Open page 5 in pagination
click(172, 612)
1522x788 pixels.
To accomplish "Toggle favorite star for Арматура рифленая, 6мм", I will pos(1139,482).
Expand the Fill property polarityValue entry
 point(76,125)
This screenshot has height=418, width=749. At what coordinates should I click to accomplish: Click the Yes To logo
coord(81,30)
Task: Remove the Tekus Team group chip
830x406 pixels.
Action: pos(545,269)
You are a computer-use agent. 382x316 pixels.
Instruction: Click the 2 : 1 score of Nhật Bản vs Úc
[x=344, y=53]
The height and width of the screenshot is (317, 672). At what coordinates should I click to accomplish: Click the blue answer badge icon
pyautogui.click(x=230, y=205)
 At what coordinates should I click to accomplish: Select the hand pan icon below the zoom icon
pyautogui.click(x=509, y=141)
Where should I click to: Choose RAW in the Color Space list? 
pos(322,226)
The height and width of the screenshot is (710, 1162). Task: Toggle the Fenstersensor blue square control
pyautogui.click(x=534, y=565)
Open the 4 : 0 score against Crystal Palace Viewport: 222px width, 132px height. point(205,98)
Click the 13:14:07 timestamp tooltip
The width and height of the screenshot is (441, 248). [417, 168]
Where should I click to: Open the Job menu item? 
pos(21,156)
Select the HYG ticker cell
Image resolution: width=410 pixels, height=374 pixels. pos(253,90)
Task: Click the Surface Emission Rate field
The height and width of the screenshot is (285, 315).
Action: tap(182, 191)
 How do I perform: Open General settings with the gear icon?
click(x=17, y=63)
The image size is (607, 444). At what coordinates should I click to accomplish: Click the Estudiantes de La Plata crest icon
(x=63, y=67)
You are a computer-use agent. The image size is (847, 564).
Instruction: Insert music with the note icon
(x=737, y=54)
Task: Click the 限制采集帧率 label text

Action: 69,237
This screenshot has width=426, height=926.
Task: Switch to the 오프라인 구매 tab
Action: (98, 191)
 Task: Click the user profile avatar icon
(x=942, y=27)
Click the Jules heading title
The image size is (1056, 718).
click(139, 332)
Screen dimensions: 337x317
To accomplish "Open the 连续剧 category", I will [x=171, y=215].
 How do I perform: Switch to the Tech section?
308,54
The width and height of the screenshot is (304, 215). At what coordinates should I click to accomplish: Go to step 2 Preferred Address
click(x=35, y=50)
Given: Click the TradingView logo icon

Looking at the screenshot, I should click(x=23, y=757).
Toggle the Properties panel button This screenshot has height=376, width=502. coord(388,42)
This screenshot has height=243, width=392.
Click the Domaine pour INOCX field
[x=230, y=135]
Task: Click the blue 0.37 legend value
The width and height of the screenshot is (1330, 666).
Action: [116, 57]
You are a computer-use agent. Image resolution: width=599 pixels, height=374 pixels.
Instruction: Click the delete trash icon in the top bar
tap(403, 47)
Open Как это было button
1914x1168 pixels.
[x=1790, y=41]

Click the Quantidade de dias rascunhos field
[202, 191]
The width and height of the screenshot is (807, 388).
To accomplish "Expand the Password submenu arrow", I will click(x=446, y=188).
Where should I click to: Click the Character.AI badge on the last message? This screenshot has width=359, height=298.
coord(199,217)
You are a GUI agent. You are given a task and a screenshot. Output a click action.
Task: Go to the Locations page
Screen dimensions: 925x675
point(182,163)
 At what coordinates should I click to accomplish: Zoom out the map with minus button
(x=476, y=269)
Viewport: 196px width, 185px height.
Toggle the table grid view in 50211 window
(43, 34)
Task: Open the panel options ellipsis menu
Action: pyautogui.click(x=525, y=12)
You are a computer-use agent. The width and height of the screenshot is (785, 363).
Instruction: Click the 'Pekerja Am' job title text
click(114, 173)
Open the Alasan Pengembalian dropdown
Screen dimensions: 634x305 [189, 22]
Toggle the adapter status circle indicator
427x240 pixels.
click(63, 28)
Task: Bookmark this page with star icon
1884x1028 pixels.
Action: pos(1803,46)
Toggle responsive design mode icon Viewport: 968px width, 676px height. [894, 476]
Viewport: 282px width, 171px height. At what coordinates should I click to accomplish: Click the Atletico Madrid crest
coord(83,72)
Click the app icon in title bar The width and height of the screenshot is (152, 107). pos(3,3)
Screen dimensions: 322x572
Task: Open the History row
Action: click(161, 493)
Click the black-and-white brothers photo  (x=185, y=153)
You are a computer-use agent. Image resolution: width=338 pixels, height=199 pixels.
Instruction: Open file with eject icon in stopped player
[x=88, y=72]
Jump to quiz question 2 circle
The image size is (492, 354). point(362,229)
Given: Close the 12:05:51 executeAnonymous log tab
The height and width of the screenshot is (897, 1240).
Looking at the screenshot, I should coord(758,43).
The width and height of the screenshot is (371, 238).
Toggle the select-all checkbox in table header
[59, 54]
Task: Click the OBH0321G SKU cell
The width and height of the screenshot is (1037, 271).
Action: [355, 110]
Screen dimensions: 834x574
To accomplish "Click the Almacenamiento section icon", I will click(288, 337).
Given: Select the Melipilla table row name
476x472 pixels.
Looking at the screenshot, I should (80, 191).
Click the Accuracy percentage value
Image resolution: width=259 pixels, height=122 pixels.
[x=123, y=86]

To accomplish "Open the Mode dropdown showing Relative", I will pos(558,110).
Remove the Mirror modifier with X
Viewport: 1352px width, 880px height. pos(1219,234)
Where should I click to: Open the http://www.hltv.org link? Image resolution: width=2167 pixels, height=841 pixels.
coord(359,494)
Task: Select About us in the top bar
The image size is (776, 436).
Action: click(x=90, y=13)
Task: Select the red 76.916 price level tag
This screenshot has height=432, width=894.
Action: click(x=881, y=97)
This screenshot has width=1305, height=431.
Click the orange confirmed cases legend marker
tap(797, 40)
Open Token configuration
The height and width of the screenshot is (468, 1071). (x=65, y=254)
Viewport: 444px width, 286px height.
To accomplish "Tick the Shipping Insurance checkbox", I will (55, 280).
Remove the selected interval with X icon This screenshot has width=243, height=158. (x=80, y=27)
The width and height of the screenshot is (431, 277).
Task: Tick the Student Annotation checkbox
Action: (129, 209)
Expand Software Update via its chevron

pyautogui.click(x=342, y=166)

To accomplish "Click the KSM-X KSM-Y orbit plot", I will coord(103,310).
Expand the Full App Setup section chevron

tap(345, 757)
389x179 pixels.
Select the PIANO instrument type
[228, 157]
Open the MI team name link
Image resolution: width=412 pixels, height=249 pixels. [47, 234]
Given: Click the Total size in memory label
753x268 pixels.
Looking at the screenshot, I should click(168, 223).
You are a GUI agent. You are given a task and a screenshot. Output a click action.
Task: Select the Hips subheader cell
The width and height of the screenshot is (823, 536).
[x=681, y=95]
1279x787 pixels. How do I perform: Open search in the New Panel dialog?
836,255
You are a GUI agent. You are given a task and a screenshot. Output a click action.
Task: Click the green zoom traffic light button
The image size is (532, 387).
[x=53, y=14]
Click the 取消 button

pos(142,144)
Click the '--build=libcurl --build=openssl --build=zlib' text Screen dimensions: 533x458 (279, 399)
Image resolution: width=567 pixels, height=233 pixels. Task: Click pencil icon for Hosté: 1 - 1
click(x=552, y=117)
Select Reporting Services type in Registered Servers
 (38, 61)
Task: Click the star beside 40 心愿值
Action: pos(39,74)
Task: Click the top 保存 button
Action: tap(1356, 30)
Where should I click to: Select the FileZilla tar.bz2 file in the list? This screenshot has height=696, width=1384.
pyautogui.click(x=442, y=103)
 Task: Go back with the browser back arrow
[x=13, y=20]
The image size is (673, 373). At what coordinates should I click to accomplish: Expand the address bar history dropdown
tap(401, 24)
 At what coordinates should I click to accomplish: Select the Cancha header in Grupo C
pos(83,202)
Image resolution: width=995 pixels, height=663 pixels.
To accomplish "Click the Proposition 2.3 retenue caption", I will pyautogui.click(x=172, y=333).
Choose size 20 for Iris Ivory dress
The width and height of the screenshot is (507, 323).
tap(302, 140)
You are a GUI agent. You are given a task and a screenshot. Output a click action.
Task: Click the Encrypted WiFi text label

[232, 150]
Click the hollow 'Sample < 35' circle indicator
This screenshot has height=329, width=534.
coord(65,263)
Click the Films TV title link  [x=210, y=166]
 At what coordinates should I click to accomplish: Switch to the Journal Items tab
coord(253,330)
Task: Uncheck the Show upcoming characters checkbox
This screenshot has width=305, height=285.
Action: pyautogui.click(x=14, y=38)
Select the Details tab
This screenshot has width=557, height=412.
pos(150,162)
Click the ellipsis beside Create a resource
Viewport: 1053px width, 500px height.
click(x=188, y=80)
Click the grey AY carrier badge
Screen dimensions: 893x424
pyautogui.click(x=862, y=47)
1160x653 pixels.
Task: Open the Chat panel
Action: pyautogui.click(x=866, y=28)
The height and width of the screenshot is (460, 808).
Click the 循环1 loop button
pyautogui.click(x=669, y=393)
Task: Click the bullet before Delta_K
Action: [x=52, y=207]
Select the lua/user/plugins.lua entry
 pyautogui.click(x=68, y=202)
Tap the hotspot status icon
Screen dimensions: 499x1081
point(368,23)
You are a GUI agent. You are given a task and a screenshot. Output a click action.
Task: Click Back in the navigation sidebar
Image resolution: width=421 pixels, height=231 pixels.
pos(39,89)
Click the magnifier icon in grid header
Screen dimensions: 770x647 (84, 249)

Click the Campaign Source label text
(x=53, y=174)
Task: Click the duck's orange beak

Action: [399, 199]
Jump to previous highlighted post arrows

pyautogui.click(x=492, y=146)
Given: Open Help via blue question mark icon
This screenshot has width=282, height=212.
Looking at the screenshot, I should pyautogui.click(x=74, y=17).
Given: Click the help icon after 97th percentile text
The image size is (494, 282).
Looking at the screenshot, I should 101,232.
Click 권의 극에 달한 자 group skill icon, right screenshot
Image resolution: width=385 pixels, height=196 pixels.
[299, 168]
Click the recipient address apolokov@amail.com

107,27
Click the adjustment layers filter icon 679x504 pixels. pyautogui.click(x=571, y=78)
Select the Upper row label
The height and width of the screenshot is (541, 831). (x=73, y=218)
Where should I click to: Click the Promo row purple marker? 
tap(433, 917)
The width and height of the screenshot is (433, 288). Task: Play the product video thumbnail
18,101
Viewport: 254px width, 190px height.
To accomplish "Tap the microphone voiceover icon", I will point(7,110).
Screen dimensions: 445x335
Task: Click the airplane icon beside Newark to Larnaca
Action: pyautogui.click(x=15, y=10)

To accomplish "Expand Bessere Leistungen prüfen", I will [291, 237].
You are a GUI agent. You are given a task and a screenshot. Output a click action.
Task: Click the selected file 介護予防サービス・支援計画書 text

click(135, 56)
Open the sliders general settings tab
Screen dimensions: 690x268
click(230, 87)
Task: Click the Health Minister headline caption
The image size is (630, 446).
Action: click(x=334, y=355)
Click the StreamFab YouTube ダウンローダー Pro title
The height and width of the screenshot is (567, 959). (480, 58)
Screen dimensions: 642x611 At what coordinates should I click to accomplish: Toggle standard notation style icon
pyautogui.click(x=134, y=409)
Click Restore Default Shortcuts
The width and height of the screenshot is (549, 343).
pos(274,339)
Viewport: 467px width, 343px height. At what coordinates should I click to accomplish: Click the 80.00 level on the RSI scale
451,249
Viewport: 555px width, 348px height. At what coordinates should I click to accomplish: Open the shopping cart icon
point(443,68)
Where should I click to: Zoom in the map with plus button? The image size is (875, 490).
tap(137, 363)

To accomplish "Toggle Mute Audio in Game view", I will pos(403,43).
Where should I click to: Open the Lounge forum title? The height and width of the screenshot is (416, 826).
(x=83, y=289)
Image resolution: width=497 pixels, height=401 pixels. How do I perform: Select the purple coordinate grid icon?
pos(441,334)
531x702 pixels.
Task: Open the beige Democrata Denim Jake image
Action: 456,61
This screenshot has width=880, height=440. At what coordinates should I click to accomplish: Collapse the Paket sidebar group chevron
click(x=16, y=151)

Work task: Report each line of the records that holds the word "computer".

Output for this exercise:
You are a computer-use agent. 382x316 pixels.
You are a computer-use agent. The image size is (847, 564).
You are a computer-use agent. Image resolution: width=599 pixels, height=374 pixels.
You are a computer-use agent. The width and height of the screenshot is (785, 363).
You are a computer-use agent. Image resolution: width=338 pixels, height=199 pixels.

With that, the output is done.